In an effort to make the available local Covid-19 data more accessible, the New Statesman has launched a local lockdown prediction tracker to help identify which areas across the UK are at risk of being locked down.
The lockdown in the North – which includes much of Lancashire and parts of Yorkshire, as well as Greater Manchester – suggests the government is prepared to introduce very broad “local” lockdowns, sometimes including areas that actually have relatively low levels of disease prevalence.
All of Greater Manchester’s ten boroughs were “locked down” with around three hours’ notice at the end of July despite having significant variation in the prevalence of Covid-19.
In Oldham, the number of people testing positive in the week to 30 July had risen to 65.4 per 100,000 residents, more than seven times as high as the rate for England as a whole. The proportion of tests that returned positive stood at 3.9 per cent, suggesting the level of coronavirus circulating among the population in Oldham was likely higher than what was being detected, with the England average at 0.9 per cent.

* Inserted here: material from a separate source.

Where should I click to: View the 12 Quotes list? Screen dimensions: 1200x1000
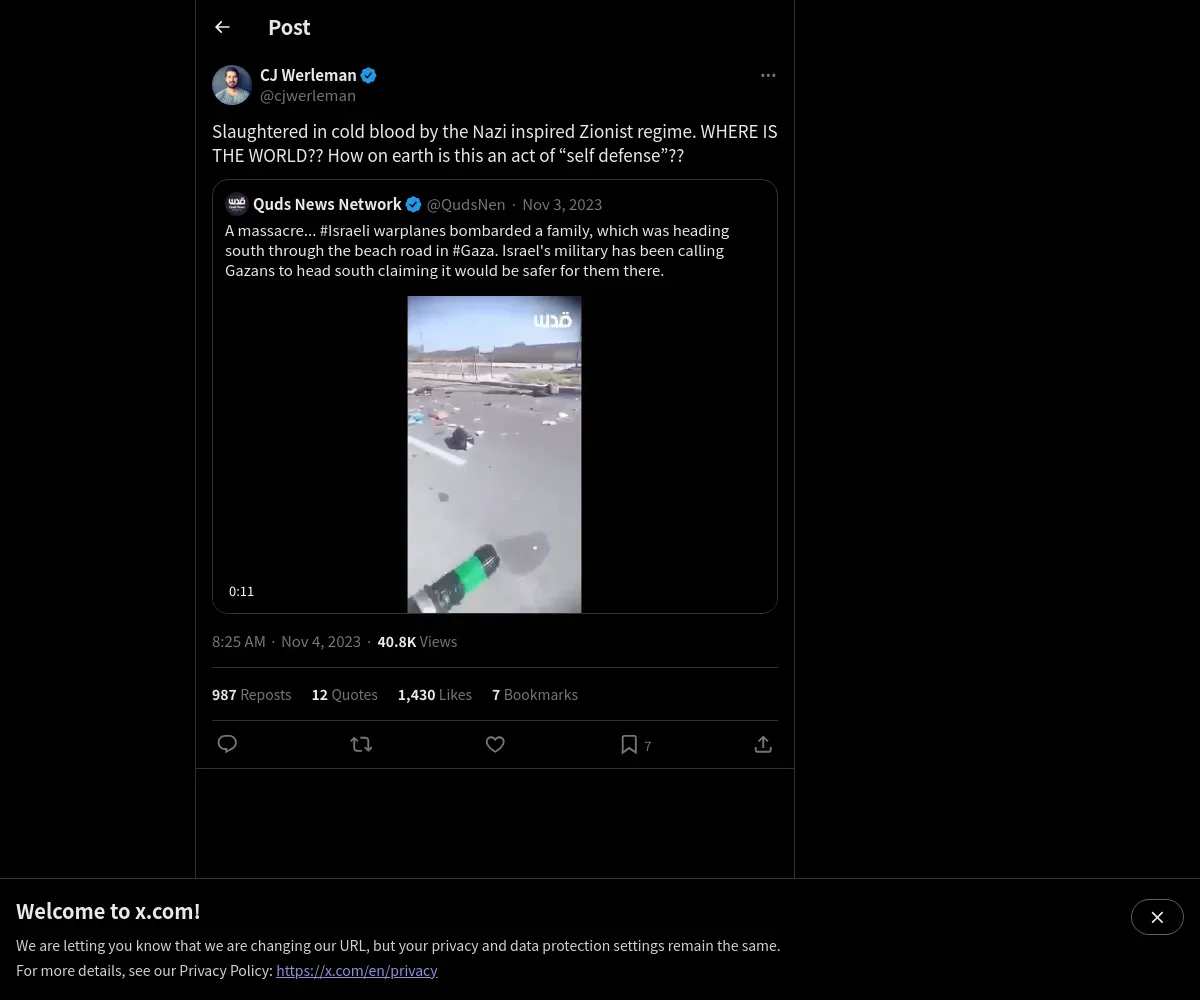345,694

Oldham, then, was experiencing a genuine spike in Covid-19. The same cannot be said of Wigan, which recorded just 5.8 cases per 100,000 residents and a positivity rate of 0.6 per cent over the same period.

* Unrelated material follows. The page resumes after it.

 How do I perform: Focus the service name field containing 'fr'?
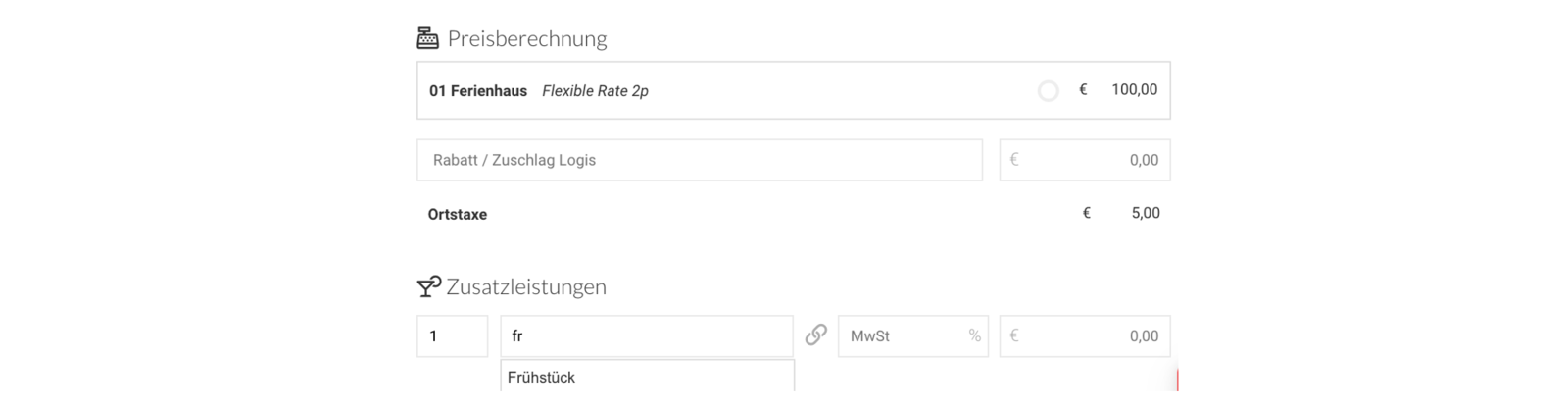(x=647, y=335)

The New Statesman’s risk tracker includes a system of categorising each local authority in the UK daily, based on the risk of a local lockdown in that area. Wigan’s risk category has always been low, yet it faced the same restrictions as the rest of Greater Manchester. Andy Burnham, the Mayor of Greater Manchester, said at a press conference last week that it would be “impossible to start breaking one borough off and separating boroughs out because Greater Manchester is an interconnected place”.
The same is true of Rossendale in Lancashire which faced restrictions at the same time as Greater Manchester but had lower levels of positive cases and a lower test positivity rate than England as a whole.
It seems these areas were locked down based on the situations faced by their neighbours – and the realities of local government geography – rather than the severity of their own coronavirus levels.
In the absence of a vaccine for Covid-19 it seems inevitable that more local flare-ups will occur and more areas will face localised restrictions on movement. If this “whack-a-mole” tactic is to work, these restrictions may well have to be toughened across the board to prevent rises in cases.
Better publicly available local data and a more transparent decision-making process would help by providing early warning signs that the public could act on. Such openness might also result in greater support when restrictions are imposed.